Task description:
Report every line of the items below that contains the string "radio".
start The data
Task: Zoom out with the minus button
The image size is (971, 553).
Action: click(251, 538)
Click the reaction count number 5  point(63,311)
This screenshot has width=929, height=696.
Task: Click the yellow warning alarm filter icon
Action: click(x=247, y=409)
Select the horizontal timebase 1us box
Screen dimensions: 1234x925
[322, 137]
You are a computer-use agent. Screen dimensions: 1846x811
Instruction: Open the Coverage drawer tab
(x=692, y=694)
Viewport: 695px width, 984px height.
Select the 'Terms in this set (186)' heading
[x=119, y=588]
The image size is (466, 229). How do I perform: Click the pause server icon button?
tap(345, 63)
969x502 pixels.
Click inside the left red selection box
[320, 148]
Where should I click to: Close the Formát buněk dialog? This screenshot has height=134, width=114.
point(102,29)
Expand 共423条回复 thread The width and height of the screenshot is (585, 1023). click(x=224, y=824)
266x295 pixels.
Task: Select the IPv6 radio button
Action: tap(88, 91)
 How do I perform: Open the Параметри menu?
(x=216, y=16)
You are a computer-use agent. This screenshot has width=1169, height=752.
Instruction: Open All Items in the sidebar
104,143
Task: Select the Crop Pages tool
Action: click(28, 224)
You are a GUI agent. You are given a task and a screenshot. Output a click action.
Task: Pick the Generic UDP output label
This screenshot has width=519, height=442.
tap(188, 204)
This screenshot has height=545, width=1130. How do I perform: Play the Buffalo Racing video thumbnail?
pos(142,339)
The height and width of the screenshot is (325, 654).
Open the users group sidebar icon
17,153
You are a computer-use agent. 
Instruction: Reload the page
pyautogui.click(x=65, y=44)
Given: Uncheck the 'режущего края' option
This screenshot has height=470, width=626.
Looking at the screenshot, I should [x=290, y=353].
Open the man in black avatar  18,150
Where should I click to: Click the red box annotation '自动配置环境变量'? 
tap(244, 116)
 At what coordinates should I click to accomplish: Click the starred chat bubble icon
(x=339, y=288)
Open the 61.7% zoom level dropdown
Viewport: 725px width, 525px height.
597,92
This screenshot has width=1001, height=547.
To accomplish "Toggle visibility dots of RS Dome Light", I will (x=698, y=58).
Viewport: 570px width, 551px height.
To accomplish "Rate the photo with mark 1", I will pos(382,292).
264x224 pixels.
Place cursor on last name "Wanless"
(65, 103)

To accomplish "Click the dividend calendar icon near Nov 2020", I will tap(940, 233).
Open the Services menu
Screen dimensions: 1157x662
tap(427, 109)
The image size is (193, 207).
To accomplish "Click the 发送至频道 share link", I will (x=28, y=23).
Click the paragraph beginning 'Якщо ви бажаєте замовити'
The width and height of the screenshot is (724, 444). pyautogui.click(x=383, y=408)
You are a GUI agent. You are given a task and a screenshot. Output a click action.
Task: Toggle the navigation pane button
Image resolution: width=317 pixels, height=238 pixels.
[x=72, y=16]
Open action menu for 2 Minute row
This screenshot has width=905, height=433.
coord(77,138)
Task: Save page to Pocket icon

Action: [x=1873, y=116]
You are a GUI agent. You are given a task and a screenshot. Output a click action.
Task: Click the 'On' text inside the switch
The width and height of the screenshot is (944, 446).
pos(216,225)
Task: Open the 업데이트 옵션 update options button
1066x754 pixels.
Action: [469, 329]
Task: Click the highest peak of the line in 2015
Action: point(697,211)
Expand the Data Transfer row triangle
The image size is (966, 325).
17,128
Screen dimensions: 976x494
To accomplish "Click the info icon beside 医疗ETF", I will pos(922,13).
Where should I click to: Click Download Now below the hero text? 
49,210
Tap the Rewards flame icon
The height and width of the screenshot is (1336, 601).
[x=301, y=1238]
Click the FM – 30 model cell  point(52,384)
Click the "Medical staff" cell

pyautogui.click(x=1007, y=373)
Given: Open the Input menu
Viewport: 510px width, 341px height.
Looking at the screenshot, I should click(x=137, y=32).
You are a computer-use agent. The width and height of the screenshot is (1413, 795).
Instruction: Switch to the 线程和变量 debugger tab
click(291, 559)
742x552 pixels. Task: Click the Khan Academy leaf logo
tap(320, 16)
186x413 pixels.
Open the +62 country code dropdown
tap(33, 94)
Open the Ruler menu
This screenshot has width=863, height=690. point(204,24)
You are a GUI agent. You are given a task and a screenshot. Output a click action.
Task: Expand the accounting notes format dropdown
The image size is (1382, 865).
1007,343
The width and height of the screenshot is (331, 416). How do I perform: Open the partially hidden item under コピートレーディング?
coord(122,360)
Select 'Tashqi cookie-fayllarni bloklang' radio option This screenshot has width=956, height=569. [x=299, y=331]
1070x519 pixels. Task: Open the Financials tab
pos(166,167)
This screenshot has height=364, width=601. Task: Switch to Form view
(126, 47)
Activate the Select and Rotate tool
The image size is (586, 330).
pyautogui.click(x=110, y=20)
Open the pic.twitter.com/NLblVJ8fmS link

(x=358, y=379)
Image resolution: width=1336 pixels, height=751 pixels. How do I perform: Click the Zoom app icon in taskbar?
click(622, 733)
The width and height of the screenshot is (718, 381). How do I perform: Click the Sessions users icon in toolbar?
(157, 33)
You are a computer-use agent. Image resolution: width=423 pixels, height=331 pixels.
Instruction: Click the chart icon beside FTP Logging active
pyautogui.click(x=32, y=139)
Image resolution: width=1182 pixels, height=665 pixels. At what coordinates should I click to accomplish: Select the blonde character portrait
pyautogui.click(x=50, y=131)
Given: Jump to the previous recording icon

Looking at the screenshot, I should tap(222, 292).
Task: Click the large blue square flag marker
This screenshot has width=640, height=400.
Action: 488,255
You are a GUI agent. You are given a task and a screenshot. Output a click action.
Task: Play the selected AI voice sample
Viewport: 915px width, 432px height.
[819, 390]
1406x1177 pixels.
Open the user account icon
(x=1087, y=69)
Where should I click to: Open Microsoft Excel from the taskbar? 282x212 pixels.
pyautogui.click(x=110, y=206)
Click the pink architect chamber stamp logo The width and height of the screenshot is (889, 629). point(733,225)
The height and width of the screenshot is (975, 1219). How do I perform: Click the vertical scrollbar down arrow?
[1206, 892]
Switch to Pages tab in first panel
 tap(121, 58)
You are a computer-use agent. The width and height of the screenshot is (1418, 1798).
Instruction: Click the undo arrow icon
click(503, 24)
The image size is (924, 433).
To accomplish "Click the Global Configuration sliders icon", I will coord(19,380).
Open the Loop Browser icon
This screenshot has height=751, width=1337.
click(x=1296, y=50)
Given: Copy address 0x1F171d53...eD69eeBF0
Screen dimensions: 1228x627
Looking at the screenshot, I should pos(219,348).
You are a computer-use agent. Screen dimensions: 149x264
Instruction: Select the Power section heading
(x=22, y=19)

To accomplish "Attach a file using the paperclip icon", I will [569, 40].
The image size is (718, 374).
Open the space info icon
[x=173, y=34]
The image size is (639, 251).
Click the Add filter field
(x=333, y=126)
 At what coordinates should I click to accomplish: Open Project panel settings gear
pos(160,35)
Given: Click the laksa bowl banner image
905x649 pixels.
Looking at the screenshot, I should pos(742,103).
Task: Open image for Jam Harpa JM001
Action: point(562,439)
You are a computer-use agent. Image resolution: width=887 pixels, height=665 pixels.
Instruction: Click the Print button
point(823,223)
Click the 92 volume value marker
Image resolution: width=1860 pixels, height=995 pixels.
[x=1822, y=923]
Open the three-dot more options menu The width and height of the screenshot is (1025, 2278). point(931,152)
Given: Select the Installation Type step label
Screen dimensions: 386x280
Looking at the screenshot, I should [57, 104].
end The data
Answer below:
Task: Select the IPv6 radio button
Select 'Tashqi cookie-fayllarni bloklang' radio option This screenshot has width=956, height=569. [x=299, y=331]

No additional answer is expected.